Somerset Waste Partnership (SWP) was the first such group in the UK in 2008 to publish detailed information on what happens to your recycling. Many others have since followed that lead.

For the first time, SWP has turned this information into an infographic – helping to get the message out to more people that sorting your recycling means it is high quality and we can keep it in the UK and maximise our carbon savings.

Thanks to residents and recycling crews separating recycling, over half stays in Somerset and over 90% stays in the UK.

Somerset is independently ranked as the seventh-best area in England for carbon saving, equivalent to taking more than 25,000 cars off the road for a year.

The full “Beyond the Kerb – Recycling to Resources” report tracks the destination of the 133,734 tonnes collected in 2018-19 for recycling and reuse.

That includes everything from cans to clothes, glass bottles to garden waste, with the amounts, locations and companies, and the carbon saved by recycling.

This level of openness and transparency is important to SWP because to tackle climate change, it is important not just how much we recycle, but how we recycle it.

The report shows that more than half of what Somerset recycles stays in Somerset. That includes every bit of the 17,990 tonnes of food waste – which is turned into electricity and farm compost at the county’s anaerobic digestion (AD) plant – and all the 42,400 tonnes of garden waste.

In 2018-19, Somerset did not send abroad for reprocessing a single glass bottle or jar, steel or aluminium can, aerosol, Tetra Pak or other beverage carton, or any of the 172 tonnes of water-based paint going for reuse.

Reprocessed in the UK, most of Somerset’s glass was turned back into new glass bottles and jars – saving over 12,000 tonnes of carbon.

The millions of plastic pots, tubs and trays now being taken at every recycling site also stayed in the UK. They were turned into the raw materials for new products and packaging in plants across the country from Kent to Yorkshire, Wales to Manchester.

Due to the lack of UK reprocessing capacity or demand, SWP’s collection and recycling site contractors send a proportion of some materials overseas.

Every tonne is carefully tracked to the location and company as part of the Beyond the Kerb recycling register. 

In all, what goes abroad for reprocessing is just 9% of Somerset’s recycling.
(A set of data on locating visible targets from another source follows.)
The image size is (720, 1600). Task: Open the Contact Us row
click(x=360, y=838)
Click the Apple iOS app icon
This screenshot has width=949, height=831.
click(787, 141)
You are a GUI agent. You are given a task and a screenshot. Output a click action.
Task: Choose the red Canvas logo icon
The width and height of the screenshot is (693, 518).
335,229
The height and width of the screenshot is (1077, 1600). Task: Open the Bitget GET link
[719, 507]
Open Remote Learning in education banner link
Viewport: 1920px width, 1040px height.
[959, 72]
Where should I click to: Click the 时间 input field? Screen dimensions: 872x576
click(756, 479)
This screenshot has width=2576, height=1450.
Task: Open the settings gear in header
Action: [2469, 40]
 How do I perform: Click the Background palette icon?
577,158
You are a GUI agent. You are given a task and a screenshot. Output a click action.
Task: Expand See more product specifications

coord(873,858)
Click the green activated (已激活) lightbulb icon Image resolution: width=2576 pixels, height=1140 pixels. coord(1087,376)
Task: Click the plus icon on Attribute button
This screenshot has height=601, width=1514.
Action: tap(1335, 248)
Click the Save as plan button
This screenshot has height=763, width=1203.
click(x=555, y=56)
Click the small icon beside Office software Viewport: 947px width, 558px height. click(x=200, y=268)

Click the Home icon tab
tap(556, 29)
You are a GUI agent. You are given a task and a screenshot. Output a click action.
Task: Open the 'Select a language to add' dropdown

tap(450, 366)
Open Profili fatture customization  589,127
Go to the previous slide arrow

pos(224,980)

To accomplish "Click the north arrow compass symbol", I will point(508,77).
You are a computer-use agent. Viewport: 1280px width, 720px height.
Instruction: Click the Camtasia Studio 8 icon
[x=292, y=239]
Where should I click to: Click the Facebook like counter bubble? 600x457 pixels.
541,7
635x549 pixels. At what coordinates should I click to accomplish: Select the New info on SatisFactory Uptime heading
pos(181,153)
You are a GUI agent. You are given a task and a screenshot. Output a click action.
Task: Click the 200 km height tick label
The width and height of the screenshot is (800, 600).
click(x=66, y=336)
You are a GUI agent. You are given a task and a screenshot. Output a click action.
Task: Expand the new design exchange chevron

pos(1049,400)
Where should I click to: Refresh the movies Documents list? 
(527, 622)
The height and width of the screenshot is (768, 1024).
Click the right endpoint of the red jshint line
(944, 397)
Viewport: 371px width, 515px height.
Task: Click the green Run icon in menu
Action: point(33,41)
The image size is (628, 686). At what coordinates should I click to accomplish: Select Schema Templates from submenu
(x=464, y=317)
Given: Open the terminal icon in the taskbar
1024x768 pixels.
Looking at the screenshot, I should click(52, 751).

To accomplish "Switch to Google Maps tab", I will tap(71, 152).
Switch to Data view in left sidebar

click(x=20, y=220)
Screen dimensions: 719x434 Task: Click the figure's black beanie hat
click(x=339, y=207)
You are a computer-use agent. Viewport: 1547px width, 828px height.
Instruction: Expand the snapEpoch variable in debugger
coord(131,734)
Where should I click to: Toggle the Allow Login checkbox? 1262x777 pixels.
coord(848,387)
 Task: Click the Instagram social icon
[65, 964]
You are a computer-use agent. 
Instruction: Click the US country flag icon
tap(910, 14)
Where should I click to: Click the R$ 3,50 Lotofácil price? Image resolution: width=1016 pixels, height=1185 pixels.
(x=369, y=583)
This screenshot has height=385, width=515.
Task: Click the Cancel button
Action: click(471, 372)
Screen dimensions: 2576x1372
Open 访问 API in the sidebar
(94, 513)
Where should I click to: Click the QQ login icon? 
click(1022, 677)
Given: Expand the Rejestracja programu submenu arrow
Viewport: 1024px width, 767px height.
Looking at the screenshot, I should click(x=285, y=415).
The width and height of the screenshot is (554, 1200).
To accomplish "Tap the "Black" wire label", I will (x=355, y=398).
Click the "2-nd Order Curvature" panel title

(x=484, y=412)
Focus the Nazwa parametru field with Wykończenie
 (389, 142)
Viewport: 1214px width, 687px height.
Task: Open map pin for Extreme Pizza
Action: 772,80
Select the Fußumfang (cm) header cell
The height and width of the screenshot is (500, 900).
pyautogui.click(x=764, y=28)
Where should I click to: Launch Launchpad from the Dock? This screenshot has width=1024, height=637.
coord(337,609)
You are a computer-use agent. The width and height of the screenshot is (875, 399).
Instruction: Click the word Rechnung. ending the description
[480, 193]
For example, to meet demand in Africa and elsewhere in the developing world, just over half of Somerset’s recycled textiles, clothes and shoes went overseas for sale and reuse.

The only plastics exported were a third of the plastic bottles from kerbside collections – the most valuable plastics for reprocessing so too good to be dumped – that went to legitimate and trusted companies in Belgium, Indonesia, Malaysia, Slovakia and Turkey to be turned into more plastic bottles and packaging. 

A Somerset Waste Partnership spokesman said: “We’re proud of what we achieved and take care to track every tonne of recycling, but we want to do even better in the future.”

“As new recycling capacity comes on line in the UK – including the country’s largest plastics plant in Avonmouth, powered by burning Somerset’s rubbish – even more can be achieved.”

“If there is enough UK capacity and demand, then from Spring 2020 we won’t export anything we collect at the kerbside.”